Derek Kidner writes that “‘all God’s delays are maturings, either of the time … or of the man.” The psalmist says, “Before I was afflicted I went astray, but now I keep your word” (Psalm 119:67). Like the psalmist, our default is to just do our own thing and wander any way we want. But when God in His providence makes us wait longer than we might like or even brings disappointment, pain, and heartache into our lives, we are given the opportunity to pay attention to His words and to trust that His plan is unfolding perfectly.
We are called to believe that God’s way is perfect and His word is true—not just when His favor is evident but when the wheels are falling off and the good that we’ve done, which is deserving of honor and acclaim, is largely ignored. Do you believe that? Remember that even God’s ultimate plan of salvation did not require hurry: “For while we were still weak, at the right time Christ died for the ungodly” (Romans 5:6, emphasis added). God’s ways are perfect and His timing impeccable. Set aside your hurry, then, and give up your anxiety, learning instead to trust God to do His work at the right time.
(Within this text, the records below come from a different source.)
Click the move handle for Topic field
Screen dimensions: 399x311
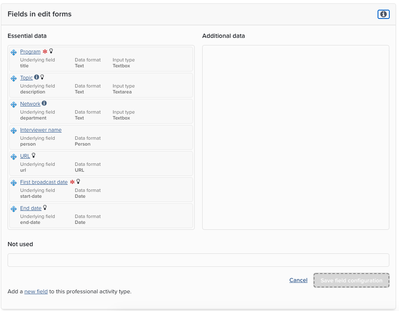point(13,79)
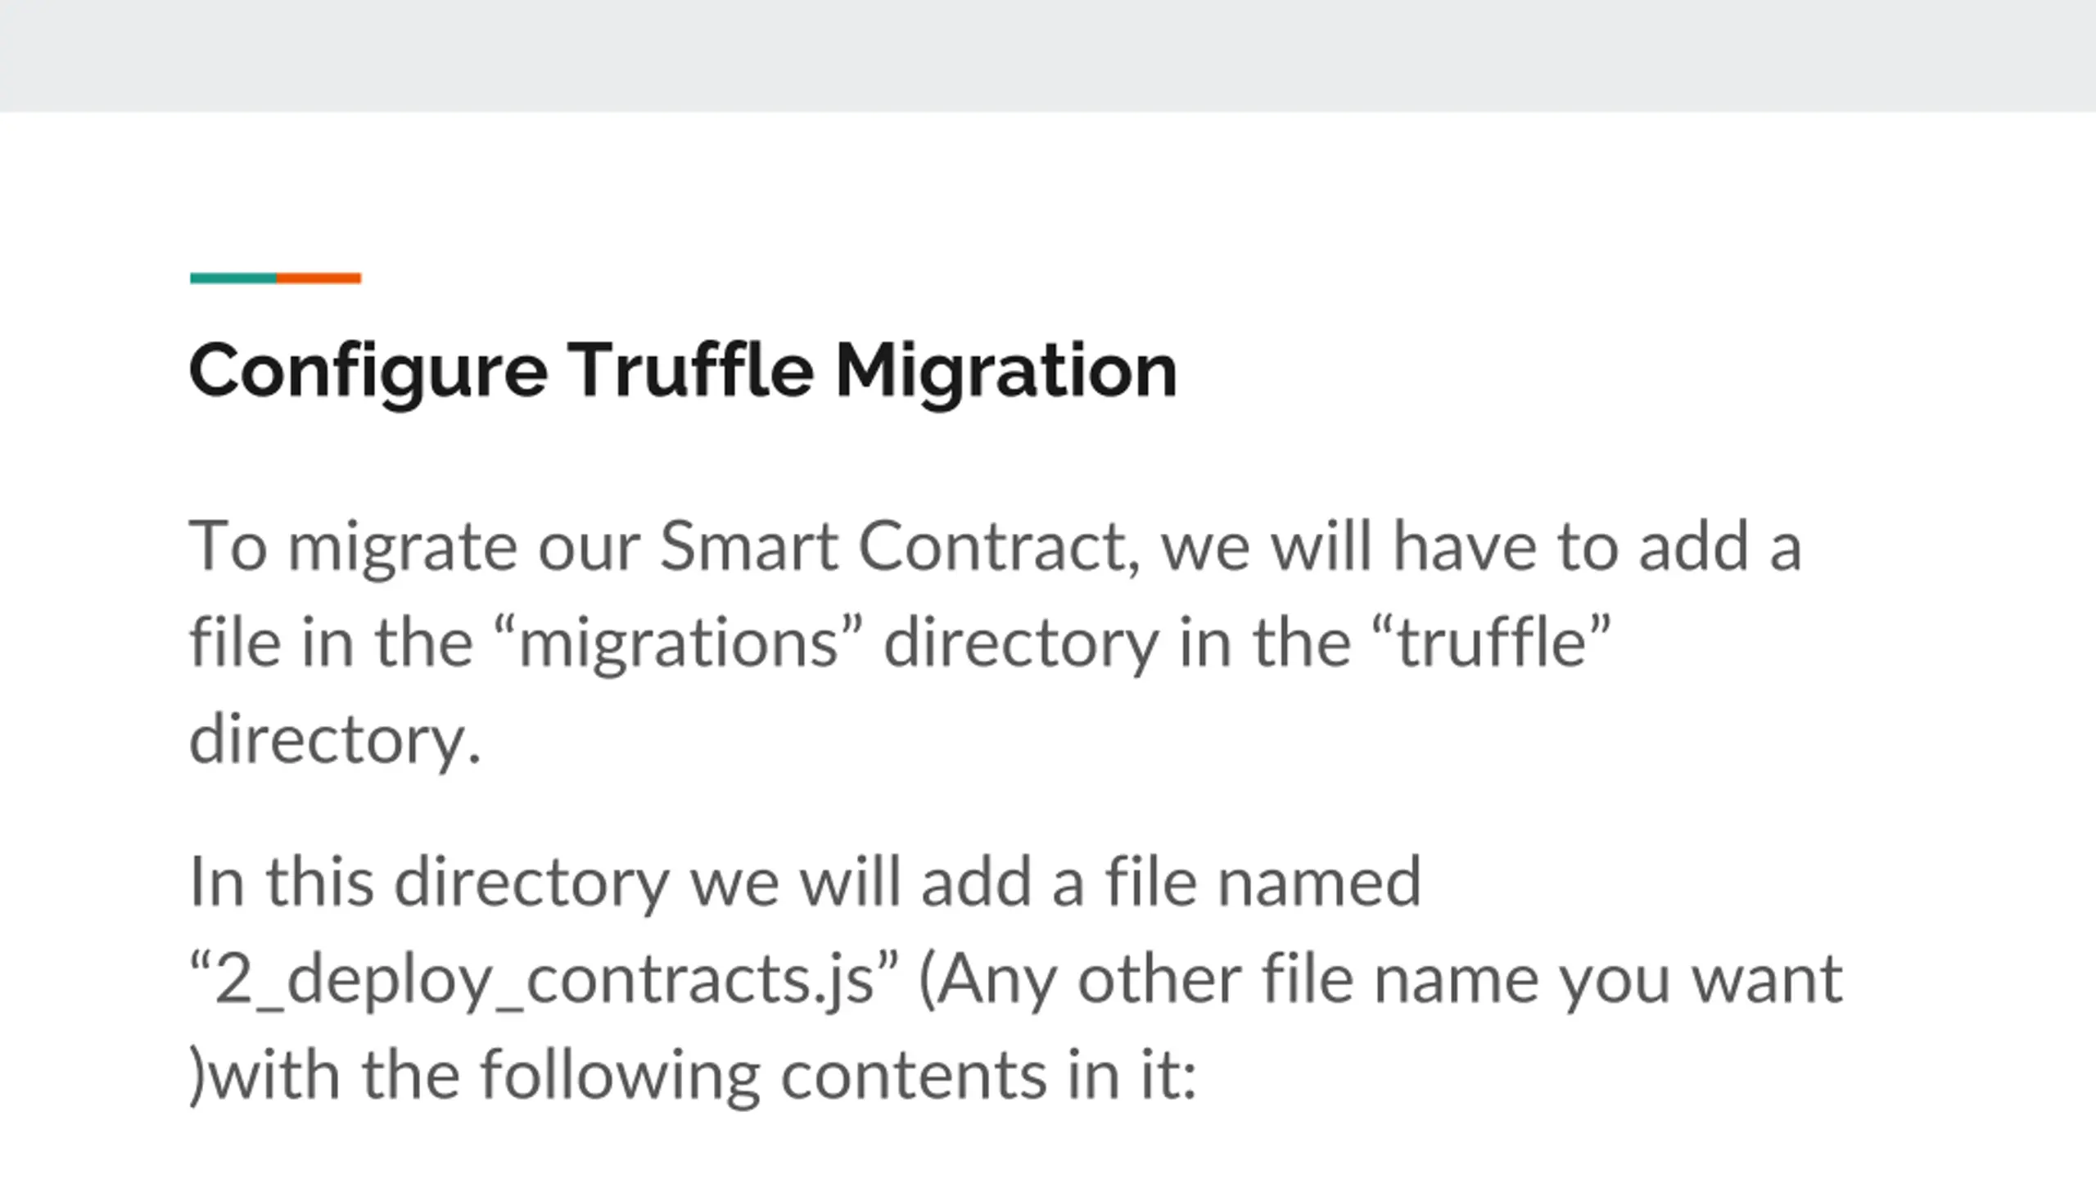Click the words "following contents in it:"
This screenshot has height=1179, width=2096.
[x=838, y=1075]
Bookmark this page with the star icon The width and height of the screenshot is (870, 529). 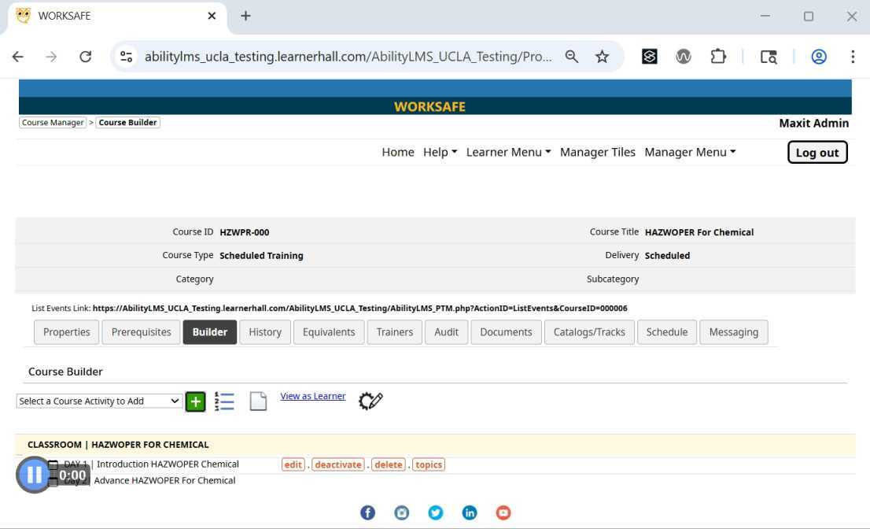point(602,57)
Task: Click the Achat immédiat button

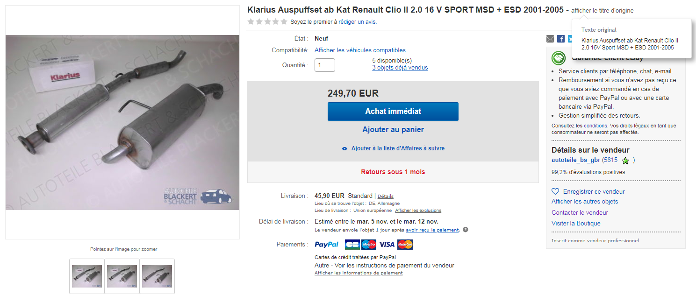Action: tap(393, 112)
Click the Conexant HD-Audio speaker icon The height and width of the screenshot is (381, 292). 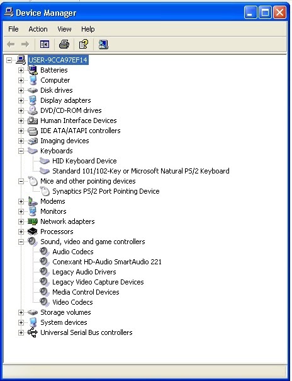[45, 262]
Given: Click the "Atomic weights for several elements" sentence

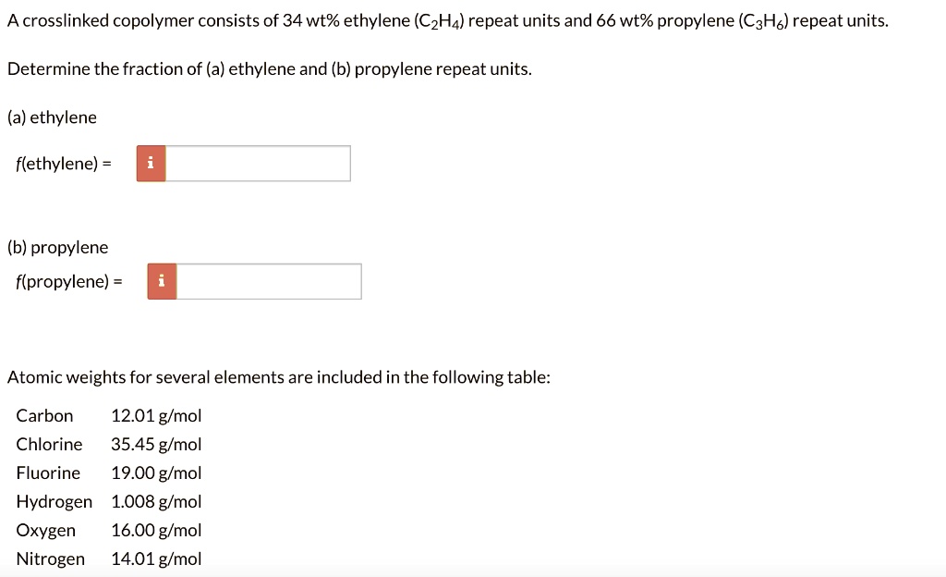Looking at the screenshot, I should (x=279, y=377).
How is God calling me to think differently?
How is God reordering my heart’s affections — what I love?
What is God calling me to do as I go about my day today?
5Trust in the Lord with all your heart,
and do not lean on your own understanding.
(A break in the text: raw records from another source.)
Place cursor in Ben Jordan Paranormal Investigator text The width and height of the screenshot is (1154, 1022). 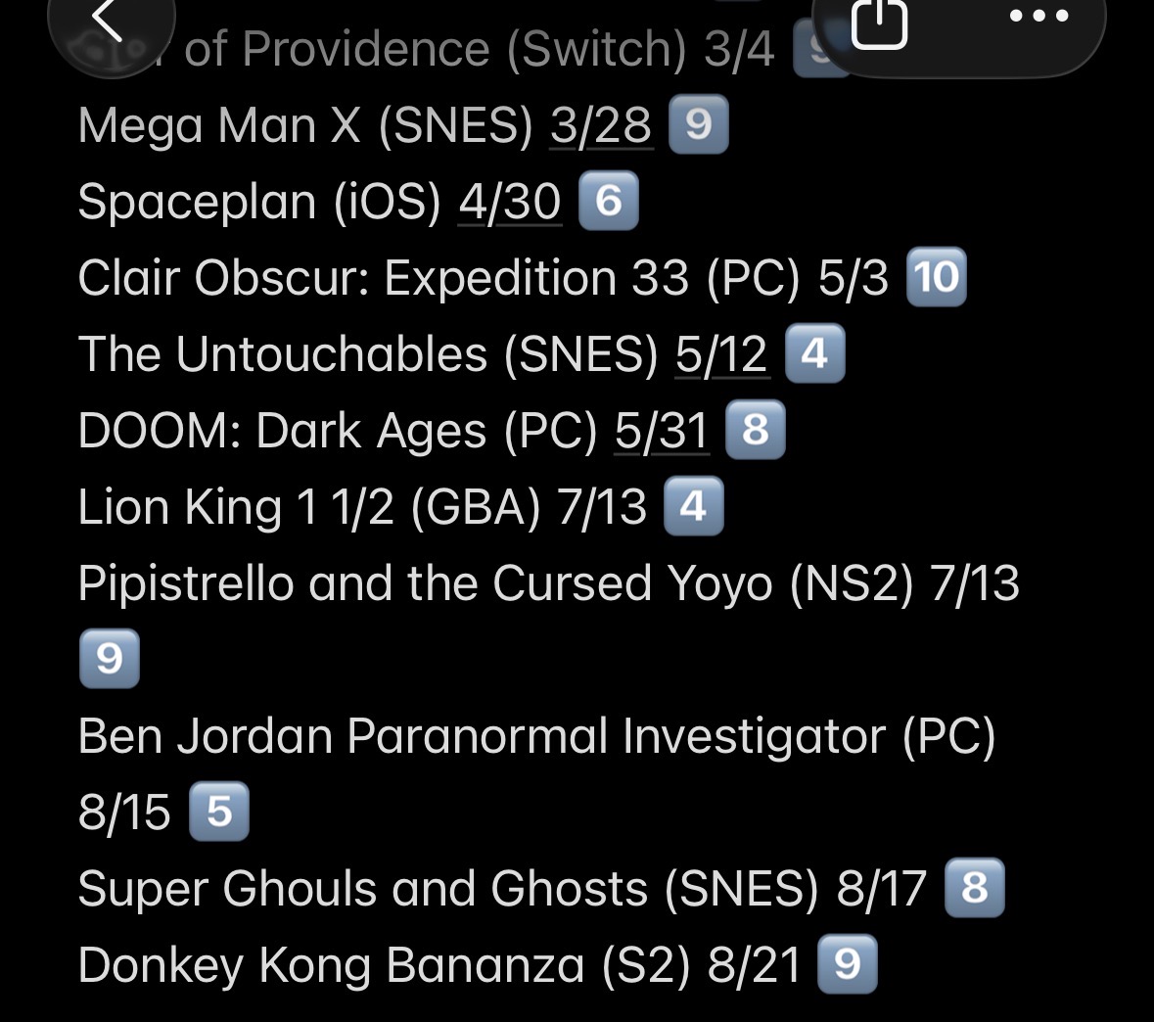pos(536,736)
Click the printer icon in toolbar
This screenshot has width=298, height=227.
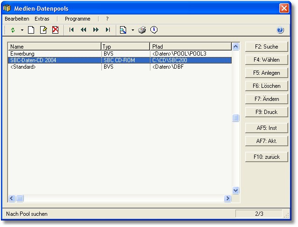click(x=142, y=30)
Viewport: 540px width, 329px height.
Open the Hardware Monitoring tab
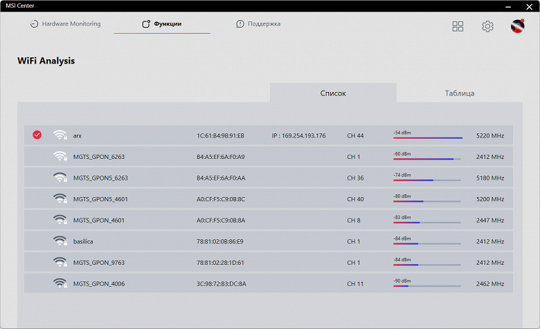click(x=66, y=24)
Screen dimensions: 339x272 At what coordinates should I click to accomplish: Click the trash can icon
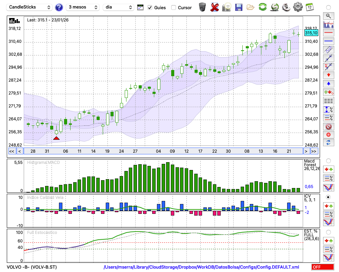pos(202,7)
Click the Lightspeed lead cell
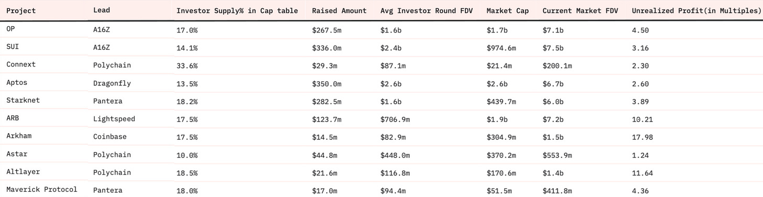 pyautogui.click(x=114, y=119)
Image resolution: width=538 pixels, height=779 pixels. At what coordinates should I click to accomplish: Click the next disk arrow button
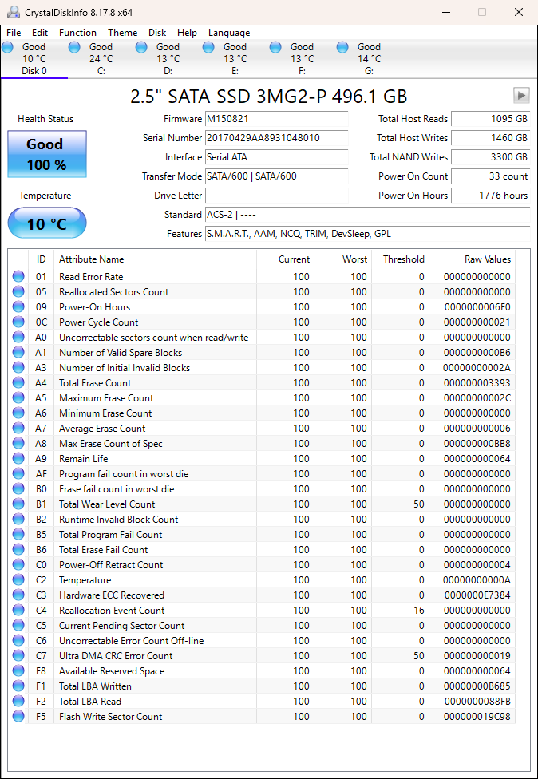521,96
6In all your ways acknowledge him,
and he will make straight your paths.
7Be not wise in your own eyes;
fear the Lord, and turn away from evil.
8It will be healing to your flesh2
and refreshment3 to your bones.
9Honor the Lord with your wealth
and with the firstfruits of all your produce;
10then your barns will be filled with plenty,
and your vats will be bursting with wine.
11My son, do not despise the Lord's discipline
or be weary of his reproof,
12for the Lord reproves him whom he loves,
as a father the son in whom he delights.
Devotional material is taken from the Truth For Life daily devotionals by Alistair Begg, published by The Good Book Company, thegoodbook.com. Used by Truth For Life with permission. Copyright © 2021, 2022, The Good Book Company.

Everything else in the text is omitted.